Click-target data
-- BEGIN --

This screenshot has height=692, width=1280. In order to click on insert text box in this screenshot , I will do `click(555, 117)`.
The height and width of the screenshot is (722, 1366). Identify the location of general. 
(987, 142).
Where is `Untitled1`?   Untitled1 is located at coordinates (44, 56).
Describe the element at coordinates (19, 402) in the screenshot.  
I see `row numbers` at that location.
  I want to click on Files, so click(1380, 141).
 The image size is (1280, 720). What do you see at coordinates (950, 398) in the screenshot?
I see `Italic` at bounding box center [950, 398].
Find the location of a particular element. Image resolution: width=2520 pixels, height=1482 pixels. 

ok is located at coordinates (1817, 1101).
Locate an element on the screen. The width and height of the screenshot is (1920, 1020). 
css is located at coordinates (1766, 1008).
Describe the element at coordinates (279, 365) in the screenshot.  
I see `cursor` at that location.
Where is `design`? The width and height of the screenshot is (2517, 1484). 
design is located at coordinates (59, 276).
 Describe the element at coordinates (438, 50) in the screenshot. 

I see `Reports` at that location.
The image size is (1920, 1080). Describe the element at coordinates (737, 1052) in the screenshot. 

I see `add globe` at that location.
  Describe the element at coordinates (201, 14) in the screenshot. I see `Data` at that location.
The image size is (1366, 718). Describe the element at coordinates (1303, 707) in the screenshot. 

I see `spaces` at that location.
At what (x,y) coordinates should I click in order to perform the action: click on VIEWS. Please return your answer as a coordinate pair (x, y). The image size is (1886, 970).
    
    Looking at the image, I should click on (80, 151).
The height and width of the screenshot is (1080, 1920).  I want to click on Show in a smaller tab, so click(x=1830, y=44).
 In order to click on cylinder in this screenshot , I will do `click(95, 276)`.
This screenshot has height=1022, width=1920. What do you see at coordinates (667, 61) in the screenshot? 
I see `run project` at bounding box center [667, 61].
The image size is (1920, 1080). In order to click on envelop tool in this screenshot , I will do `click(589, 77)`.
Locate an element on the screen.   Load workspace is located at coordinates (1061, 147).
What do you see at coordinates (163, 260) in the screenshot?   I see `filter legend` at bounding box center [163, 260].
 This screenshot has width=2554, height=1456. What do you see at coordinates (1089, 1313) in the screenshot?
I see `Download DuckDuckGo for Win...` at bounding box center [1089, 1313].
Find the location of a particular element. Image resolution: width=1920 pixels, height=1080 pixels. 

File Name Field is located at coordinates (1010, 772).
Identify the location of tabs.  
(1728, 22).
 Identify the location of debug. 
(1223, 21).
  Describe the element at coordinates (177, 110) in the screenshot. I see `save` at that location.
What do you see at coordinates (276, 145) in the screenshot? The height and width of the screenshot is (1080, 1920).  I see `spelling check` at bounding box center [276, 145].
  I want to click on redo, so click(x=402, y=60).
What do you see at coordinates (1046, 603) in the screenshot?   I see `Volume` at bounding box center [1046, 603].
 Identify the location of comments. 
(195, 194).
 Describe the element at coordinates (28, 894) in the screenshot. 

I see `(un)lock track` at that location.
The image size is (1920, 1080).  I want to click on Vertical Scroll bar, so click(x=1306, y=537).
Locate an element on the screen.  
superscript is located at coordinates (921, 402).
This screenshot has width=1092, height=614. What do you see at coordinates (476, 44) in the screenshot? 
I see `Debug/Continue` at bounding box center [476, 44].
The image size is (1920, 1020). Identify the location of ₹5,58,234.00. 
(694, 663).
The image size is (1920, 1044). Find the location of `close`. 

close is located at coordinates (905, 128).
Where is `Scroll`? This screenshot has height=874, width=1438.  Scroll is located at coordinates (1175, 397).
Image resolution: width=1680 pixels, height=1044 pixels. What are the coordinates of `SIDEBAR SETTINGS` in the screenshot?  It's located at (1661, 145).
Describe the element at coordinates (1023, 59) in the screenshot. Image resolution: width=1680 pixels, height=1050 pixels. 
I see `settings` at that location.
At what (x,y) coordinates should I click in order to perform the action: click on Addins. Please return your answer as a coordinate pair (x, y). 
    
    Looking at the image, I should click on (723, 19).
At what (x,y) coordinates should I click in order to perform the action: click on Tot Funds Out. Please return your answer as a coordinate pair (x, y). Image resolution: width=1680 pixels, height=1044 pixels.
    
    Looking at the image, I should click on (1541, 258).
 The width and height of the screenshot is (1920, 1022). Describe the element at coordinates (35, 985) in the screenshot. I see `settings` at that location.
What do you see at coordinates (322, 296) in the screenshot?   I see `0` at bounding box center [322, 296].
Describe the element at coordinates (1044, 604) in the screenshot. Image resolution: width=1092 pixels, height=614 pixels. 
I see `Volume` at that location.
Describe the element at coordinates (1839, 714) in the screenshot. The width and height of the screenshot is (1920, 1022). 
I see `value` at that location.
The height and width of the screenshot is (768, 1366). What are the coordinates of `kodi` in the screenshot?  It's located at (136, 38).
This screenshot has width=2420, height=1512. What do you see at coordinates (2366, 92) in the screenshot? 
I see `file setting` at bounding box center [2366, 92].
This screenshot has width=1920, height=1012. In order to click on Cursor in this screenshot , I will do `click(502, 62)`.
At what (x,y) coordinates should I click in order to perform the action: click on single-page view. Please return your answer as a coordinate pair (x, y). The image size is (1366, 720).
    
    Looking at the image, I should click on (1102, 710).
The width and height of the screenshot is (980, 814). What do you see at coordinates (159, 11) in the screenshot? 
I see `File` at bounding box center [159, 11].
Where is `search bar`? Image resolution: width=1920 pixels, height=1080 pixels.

-- END --

# What to work on
Starting at the line containing "coordinates (1175, 397)." and ending at the line containing "The width and height of the screenshot is (1920, 1022). Describe", copy those lines out again, swapping "Image resolution" for "Screen resolution" wherever it occurs and changing nothing else.

# Solution
Where is `Scroll`? This screenshot has height=874, width=1438.  Scroll is located at coordinates (1175, 397).
Screen resolution: width=1680 pixels, height=1044 pixels. What are the coordinates of `SIDEBAR SETTINGS` in the screenshot?  It's located at (1661, 145).
Describe the element at coordinates (1023, 59) in the screenshot. Screen resolution: width=1680 pixels, height=1050 pixels. 
I see `settings` at that location.
At what (x,y) coordinates should I click in order to perform the action: click on Addins. Please return your answer as a coordinate pair (x, y). 
    
    Looking at the image, I should click on (723, 19).
At what (x,y) coordinates should I click in order to perform the action: click on Tot Funds Out. Please return your answer as a coordinate pair (x, y). Screen resolution: width=1680 pixels, height=1044 pixels.
    
    Looking at the image, I should click on (1541, 258).
 The width and height of the screenshot is (1920, 1022). Describe the element at coordinates (35, 985) in the screenshot. I see `settings` at that location.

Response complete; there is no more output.